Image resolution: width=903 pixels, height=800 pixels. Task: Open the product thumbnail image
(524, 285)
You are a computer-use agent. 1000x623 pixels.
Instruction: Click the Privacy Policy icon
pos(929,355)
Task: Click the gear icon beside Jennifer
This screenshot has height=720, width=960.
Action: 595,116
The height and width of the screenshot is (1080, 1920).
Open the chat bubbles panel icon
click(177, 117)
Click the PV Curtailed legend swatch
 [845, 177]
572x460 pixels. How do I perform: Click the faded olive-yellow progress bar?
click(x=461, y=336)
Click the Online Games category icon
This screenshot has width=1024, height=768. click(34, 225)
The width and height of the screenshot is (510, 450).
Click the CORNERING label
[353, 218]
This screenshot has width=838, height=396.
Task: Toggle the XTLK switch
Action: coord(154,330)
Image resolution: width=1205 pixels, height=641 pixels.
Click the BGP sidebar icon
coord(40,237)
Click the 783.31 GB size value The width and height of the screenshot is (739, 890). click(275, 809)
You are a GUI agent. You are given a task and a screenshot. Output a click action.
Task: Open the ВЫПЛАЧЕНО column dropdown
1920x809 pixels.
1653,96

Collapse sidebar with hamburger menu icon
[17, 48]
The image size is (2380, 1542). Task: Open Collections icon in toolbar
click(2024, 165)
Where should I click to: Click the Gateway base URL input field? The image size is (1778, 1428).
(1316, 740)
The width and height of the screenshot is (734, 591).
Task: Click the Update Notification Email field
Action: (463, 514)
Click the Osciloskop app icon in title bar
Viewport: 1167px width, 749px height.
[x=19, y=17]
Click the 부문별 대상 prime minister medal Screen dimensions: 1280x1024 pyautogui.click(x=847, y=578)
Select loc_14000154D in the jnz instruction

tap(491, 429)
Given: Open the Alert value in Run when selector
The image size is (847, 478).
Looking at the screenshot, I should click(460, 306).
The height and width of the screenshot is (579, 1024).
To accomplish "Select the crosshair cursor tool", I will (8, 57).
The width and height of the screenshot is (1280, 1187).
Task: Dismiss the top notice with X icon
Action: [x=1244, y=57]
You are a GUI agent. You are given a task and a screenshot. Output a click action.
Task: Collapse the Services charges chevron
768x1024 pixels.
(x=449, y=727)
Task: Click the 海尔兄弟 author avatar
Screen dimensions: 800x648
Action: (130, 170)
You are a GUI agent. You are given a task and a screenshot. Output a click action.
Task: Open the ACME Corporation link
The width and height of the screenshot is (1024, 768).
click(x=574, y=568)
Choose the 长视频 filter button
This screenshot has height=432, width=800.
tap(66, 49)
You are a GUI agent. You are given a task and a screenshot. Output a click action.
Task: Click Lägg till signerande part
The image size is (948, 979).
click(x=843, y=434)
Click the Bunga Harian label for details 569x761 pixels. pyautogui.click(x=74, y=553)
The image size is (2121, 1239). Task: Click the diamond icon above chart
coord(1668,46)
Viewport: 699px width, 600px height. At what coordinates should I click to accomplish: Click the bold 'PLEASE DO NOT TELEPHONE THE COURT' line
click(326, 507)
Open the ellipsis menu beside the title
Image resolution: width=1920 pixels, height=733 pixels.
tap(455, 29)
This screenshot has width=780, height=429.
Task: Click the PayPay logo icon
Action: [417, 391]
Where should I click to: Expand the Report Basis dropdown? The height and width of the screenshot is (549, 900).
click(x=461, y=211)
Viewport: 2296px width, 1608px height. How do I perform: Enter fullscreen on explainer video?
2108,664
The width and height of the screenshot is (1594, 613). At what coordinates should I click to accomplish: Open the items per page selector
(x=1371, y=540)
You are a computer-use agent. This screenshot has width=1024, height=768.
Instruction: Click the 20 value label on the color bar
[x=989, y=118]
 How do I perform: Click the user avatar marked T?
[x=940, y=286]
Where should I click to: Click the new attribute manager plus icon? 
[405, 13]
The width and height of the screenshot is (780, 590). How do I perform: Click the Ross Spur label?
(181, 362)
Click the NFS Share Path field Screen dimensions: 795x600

☆ ☆ ☆ ☆ ☆ ☆ ☆

REQUEST:
Please quote the data word for word, beginning at its first line and stopping after the line that contains "Click the 783.31".

TASK RESPONSE:
Image resolution: width=903 pixels, height=800 pixels. Task: Open the product thumbnail image
(524, 285)
You are a computer-use agent. 1000x623 pixels.
Instruction: Click the Privacy Policy icon
pos(929,355)
Task: Click the gear icon beside Jennifer
This screenshot has height=720, width=960.
Action: 595,116
The height and width of the screenshot is (1080, 1920).
Open the chat bubbles panel icon
click(177, 117)
Click the PV Curtailed legend swatch
 [845, 177]
572x460 pixels. How do I perform: Click the faded olive-yellow progress bar?
click(x=461, y=336)
Click the Online Games category icon
This screenshot has width=1024, height=768. click(34, 225)
The width and height of the screenshot is (510, 450).
Click the CORNERING label
[353, 218]
This screenshot has width=838, height=396.
Task: Toggle the XTLK switch
Action: coord(154,330)
Image resolution: width=1205 pixels, height=641 pixels.
Click the BGP sidebar icon
coord(40,237)
Click the 783.31 GB size value The width and height of the screenshot is (739, 890). click(275, 809)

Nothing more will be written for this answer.